What is being asked:
Please retype every line of the listing below, keeping each one unchanged.

Exercise inputs:
::::::::::

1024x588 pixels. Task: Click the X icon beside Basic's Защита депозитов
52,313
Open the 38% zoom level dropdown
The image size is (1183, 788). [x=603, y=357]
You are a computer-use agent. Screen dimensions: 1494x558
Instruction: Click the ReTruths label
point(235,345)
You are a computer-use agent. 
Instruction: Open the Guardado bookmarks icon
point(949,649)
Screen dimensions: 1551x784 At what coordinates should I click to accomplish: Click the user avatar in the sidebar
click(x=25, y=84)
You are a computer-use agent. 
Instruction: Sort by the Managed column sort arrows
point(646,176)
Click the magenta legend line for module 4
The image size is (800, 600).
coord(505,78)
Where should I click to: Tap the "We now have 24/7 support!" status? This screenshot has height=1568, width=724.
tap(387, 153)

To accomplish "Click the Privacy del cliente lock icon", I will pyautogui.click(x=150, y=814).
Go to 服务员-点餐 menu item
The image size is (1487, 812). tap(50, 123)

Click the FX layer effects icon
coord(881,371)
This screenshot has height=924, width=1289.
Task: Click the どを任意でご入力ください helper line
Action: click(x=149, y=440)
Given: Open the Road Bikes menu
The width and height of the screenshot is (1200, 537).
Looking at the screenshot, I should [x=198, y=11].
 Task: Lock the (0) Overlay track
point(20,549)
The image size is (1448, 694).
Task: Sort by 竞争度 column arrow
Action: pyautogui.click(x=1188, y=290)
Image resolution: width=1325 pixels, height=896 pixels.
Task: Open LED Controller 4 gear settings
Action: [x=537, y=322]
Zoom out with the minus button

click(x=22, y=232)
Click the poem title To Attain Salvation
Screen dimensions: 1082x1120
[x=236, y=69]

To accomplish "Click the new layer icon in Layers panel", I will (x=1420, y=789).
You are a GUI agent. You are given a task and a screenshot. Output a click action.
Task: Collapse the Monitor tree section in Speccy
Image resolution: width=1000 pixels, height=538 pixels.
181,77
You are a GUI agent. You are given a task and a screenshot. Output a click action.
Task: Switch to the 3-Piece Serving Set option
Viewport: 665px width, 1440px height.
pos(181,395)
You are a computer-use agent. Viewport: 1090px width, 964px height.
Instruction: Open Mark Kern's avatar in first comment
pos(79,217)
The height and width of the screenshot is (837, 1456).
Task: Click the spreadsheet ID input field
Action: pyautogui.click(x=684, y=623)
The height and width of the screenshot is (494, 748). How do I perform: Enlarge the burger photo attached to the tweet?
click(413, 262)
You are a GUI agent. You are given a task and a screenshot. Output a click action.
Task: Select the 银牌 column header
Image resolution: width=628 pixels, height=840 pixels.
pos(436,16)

::::::::::

Exercise response:
1024x588 pixels. Task: Click the X icon beside Basic's Защита депозитов
52,313
Open the 38% zoom level dropdown
The image size is (1183, 788). [x=603, y=357]
You are a computer-use agent. Screen dimensions: 1494x558
Instruction: Click the ReTruths label
point(235,345)
You are a computer-use agent. 
Instruction: Open the Guardado bookmarks icon
point(949,649)
Screen dimensions: 1551x784 At what coordinates should I click to accomplish: Click the user avatar in the sidebar
click(x=25, y=84)
You are a computer-use agent. 
Instruction: Sort by the Managed column sort arrows
point(646,176)
Click the magenta legend line for module 4
The image size is (800, 600).
coord(505,78)
Where should I click to: Tap the "We now have 24/7 support!" status? This screenshot has height=1568, width=724.
tap(387, 153)

To accomplish "Click the Privacy del cliente lock icon", I will pyautogui.click(x=150, y=814).
Go to 服务员-点餐 menu item
The image size is (1487, 812). tap(50, 123)

Click the FX layer effects icon
coord(881,371)
This screenshot has height=924, width=1289.
Task: Click the どを任意でご入力ください helper line
Action: click(x=149, y=440)
Given: Open the Road Bikes menu
The width and height of the screenshot is (1200, 537).
Looking at the screenshot, I should [x=198, y=11].
 Task: Lock the (0) Overlay track
point(20,549)
The image size is (1448, 694).
Task: Sort by 竞争度 column arrow
Action: pyautogui.click(x=1188, y=290)
Image resolution: width=1325 pixels, height=896 pixels.
Task: Open LED Controller 4 gear settings
Action: [x=537, y=322]
Zoom out with the minus button

click(x=22, y=232)
Click the poem title To Attain Salvation
Screen dimensions: 1082x1120
[x=236, y=69]

To accomplish "Click the new layer icon in Layers panel", I will (x=1420, y=789).
You are a GUI agent. You are given a task and a screenshot. Output a click action.
Task: Collapse the Monitor tree section in Speccy
Image resolution: width=1000 pixels, height=538 pixels.
181,77
You are a GUI agent. You are given a task and a screenshot. Output a click action.
Task: Switch to the 3-Piece Serving Set option
Viewport: 665px width, 1440px height.
pos(181,395)
You are a computer-use agent. Viewport: 1090px width, 964px height.
Instruction: Open Mark Kern's avatar in first comment
pos(79,217)
The height and width of the screenshot is (837, 1456).
Task: Click the spreadsheet ID input field
Action: pyautogui.click(x=684, y=623)
The height and width of the screenshot is (494, 748). How do I perform: Enlarge the burger photo attached to the tweet?
click(413, 262)
You are a GUI agent. You are given a task and a screenshot. Output a click action.
Task: Select the 银牌 column header
Image resolution: width=628 pixels, height=840 pixels.
pos(436,16)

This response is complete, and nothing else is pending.